TAMAN’
“Decisamente non vidi mai una donna simile. Fu lontana dall’essere bella, ma io ho i miei propri pregiudizi riguardo alla bellezza. C’era tanta razza in lei… la razza nelle donne, come nei cavalli, è una grande cosa… La razza si vede soprattutto nell’andatura, mani e piedi; soprattutto si vede nel naso. Un naso giusto in Russia è più raro di un piedino piccolo”.
Tra tre novelle coreografiche Taman’ , forse, è quella più efficace. Decisamente laconica e snervante, mantiene la tensione drammatica e l’attenzione continua dello spettatore dall’inizio alla fine. La scenografia è davvero di gran effetto: sul palcoscenico del Bol’soj, come per magia, sorge la riva del mar Nero, un ponticello, delle barche vuote, si muovono delle onde burrascose, si vedono dei riflessi inquietanti.
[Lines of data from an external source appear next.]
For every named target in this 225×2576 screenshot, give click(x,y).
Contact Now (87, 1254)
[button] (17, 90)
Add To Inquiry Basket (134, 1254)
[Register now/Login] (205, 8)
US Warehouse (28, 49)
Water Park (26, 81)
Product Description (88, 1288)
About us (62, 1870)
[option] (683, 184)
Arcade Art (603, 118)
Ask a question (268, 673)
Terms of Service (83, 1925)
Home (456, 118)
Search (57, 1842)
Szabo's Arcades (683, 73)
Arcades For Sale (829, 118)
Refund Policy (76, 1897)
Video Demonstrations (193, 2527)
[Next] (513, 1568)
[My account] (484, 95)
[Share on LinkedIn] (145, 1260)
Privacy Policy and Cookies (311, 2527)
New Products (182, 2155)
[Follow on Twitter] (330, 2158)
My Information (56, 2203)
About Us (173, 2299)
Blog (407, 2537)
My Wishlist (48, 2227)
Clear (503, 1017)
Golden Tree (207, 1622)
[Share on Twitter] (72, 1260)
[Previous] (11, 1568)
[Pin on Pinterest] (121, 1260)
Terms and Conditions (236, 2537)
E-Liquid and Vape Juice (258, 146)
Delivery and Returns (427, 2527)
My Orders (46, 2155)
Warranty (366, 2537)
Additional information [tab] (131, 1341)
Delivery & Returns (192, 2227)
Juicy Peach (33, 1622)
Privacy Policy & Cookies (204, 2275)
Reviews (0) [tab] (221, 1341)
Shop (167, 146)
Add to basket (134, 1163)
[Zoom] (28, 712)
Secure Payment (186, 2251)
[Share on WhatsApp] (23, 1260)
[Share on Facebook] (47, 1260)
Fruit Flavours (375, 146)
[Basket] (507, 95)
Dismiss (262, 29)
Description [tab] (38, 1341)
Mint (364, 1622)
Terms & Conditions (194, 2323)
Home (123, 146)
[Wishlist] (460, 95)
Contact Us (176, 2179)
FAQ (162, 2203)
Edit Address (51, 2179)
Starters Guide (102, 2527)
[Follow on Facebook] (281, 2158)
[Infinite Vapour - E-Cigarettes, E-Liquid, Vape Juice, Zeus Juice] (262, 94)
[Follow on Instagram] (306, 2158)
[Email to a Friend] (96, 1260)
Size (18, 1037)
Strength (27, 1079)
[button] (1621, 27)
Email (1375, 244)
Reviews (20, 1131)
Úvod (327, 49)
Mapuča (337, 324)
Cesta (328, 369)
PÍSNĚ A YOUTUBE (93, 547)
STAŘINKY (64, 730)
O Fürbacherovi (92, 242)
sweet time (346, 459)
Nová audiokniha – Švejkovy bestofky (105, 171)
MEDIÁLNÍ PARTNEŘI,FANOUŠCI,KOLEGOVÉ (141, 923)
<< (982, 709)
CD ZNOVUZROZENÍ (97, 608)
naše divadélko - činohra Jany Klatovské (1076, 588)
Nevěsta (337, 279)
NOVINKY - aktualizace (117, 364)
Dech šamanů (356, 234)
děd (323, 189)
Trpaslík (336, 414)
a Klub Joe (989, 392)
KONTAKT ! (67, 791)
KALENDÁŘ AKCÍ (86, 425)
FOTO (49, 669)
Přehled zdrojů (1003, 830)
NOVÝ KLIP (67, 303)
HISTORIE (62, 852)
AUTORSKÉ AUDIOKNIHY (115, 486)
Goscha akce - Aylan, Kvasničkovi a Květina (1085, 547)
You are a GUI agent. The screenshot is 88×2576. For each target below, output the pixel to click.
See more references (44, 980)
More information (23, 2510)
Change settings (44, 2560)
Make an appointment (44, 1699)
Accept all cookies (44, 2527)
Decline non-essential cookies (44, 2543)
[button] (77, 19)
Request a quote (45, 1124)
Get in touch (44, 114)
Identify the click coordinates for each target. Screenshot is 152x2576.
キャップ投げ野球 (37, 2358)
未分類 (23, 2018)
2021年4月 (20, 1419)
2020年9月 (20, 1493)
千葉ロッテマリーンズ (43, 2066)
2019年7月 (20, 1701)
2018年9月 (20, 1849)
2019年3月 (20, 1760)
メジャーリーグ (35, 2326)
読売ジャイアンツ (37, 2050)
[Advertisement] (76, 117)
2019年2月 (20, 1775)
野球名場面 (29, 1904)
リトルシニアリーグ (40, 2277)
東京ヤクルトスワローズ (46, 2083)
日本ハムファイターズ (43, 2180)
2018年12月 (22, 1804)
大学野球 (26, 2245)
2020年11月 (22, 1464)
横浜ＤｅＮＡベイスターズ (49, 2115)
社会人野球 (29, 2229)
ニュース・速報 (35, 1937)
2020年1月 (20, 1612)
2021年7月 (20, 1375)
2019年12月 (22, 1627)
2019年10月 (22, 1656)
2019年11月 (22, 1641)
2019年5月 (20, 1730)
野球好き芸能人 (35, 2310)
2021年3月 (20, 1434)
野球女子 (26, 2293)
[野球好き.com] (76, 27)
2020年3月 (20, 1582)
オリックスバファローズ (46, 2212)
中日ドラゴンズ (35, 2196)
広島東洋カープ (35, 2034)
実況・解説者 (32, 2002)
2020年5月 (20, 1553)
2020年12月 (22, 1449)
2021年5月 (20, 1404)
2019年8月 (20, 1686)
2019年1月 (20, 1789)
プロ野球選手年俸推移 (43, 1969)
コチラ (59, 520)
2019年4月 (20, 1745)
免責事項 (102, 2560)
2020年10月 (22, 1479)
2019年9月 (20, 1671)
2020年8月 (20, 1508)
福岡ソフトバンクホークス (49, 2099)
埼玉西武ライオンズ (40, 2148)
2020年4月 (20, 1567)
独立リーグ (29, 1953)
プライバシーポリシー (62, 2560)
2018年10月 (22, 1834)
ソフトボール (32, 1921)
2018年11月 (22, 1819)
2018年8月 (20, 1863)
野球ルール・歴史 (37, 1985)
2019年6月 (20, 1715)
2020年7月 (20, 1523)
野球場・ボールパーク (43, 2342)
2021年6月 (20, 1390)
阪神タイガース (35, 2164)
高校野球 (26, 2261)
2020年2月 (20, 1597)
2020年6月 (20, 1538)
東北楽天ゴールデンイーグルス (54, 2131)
L’ufficiale Pechorin arriva a Taman’, una piccola cittadina di Crimea per questioni di servizi militare. Non si trova l’alloggio da nessuna parte, non gli rimane che accettare di passare la notte una casetta fatiscente con dentro la gente sospetta, una vecchia, un ragazzino cieco, una fanciulla che attira subito la sua attenzione. La segue nel mare, l’avventura lo conduce quasi alla morte: la bizzarra fanciulla è la compagna di un contrabbandiere Yanko e cerca di annegare Pechorin nel mare.
Anche qui un’efficace trovata di Serebrennikov-regista: lo spietato Yanko interpretato da un strepitoso Anton Savichev che salta dal corpo di un’enorme vecchia donna. Artyom Ovcharenko, il secondo Pechorin della creazione del coreografo Posokhov rivela un eroe stanco e sconvolto, ad un passo da una morte violenta, in lotta con la scintillante Undina di Olga Marchenko. Colpisce l’immaginazione Georgy Gusev nel ruolo del ragazzino cieco, un’ombra bianca, un fantasma, abbandonato a un terribile destino.